1:30pm. I check on them in the middle of my lunch and there are eggs on the bottom of the tank! Like 10 of them! Yay! But dad is completely ignoring them. He's trying to shore up his sad looking nest then going back for more embraces. She's going for the eggs. She ate them. All is lost my pair don't know what they're doing. Spawn failed. Wait! She spit them into the nest! Maybe not all 10 but def some! Good girl! Another embrace, one egg which he ignores. Next embrace, 2 eggs, ignored. She eats them or maybe adds them to nest, probably ate them. Next embrace no eggs. Maybe I'll get a handful of fry. This goes on for a while, she adds some to the nest and eats some. He's a terrible father. Still just adding to his nest between hugs. That's ok I didn't want a large spawn anyway (more than 10 but ok). Oh this time she dropped 2 and he caught them! Oh and again! He's still trying to add to his nest. If you had done this in advance you wouldn't be having this problem. Must take after his owner. She's starting to drop way more eggs, like 20+ each hug and he's catching almost all of them! He only misses one every once in a while. She eats them sometimes sometimes adds them to the nest. The snail poop doesn't help them to see the eggs. I just vacuumed last night. Snails make so much poop. I must have like 300+ eggs though . Looks like they really got the hang of this despite a slow start










4:00 she runs away from the nest. Approaches again and then leaves as the male is busy. Does this mean they're done? I have enough eggs that's for sure. I separate them. Kaguya has a few nips, not bad. Fury road it's hard to tell bc the cellophane tail. Also I think he did a tiny bit of tail biting. Later I see her drop an egg and eat it. Maybe they would have spawned more. He's busy tending nest and patrolling. There doesn't seem to be so many eggs in the nest. Maybe a bunch weren't fertilized and got eaten. He's adding bubbles. So many more bubbles. Maybe by the morning his side will be like one huge bubble bath.

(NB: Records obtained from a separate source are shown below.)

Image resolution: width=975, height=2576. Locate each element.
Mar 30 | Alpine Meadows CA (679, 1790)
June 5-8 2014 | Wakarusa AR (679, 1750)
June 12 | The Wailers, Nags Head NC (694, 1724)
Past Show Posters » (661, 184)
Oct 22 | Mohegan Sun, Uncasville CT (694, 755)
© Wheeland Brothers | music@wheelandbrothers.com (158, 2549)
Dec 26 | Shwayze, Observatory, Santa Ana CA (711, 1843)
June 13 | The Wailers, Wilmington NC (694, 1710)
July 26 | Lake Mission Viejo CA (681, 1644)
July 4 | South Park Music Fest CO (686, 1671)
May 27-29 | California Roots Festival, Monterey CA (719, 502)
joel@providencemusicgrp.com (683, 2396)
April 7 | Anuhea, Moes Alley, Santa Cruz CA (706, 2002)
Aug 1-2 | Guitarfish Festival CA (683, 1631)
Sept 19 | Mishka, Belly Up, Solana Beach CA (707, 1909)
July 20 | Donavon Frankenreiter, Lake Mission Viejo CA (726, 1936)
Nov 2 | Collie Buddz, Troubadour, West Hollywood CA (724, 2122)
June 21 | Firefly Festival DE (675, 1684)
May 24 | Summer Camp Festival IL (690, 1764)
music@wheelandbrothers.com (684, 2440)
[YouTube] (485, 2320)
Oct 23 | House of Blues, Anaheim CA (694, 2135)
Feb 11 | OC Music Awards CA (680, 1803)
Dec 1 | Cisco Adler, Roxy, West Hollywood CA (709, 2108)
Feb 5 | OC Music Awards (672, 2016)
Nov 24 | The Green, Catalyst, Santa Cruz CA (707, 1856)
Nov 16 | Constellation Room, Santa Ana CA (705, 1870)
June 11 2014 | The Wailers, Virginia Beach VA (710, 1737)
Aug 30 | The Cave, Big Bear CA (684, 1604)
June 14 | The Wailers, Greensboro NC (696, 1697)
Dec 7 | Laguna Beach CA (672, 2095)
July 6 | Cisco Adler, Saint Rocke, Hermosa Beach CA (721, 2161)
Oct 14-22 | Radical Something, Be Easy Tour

I know I'm not supposed to do anything now but I do a quick vacuum.

The tank is cycled 46 gal w live plants that aren't doing so well bc of changes in water chem. i used tap water during cycling and slowly switched over to zero water (it's like RO - 0harness 6.0 or lower ph) with hardness (cichlid salt and seachem replenish) added back in and buffered up from 6.0 to 6.8. (I'm using inherited proper 7.0 but it only brings it up to 6.4 for some reason. I'm debating ordering a new bottle or just using baking soda). Im also considering adding more salt but maybe that will harm the plants further. Some totally melted, some ive trimmed the bad parts off as best I could. During cycling I managed to grow lots of infusoria and nematodes. There are some tiny things, some planeria (~1mm), and some roundworms/segmented worms maybe (1cm). The pair ate most of the worms when I released them but I put a bunch of mulm in a jar (my worm culture) which I fed during conditioning. Yay free live food. But I also fed pellets and freeze dried foods. Go ahead and judge. Water is further conditioned with prime, stress coat, kordon fish protector, ial, Amazon extract, and a tiny bit of salt. I have a few small sponge filters throughout the tank. They're bubbling moderately on moms side and there is one on dads side set in very low.

Sun 9/13
Looking good. Bubbles overflowing from under ial. Hopefully I'll have tails by tomorrow morning. I tried to count and got like 40-50. That's a lot of eaten eggs









Mon 9/14
7:40 I see tails! Wow they are really hard to see. 










I tried to count and I think I have 40-50. So far so good. They do a good job of staying in the nest. Sometimes they bob like they're jumping in an upside down air bed.

Like 10 min after I wrote that babies start falling like crazy. Maybe some are dead? At least one doesn't even try to stay up it just sinks right away. Oh it moved. Phew. Dad you're supposed to put him back up. No, over there dad. Maybe he gave up on that one. Meanwhile it looks like I have some Cyanobacteria going on .

Dad has eaten a few pellets. He also eats a worm whenever he finds one.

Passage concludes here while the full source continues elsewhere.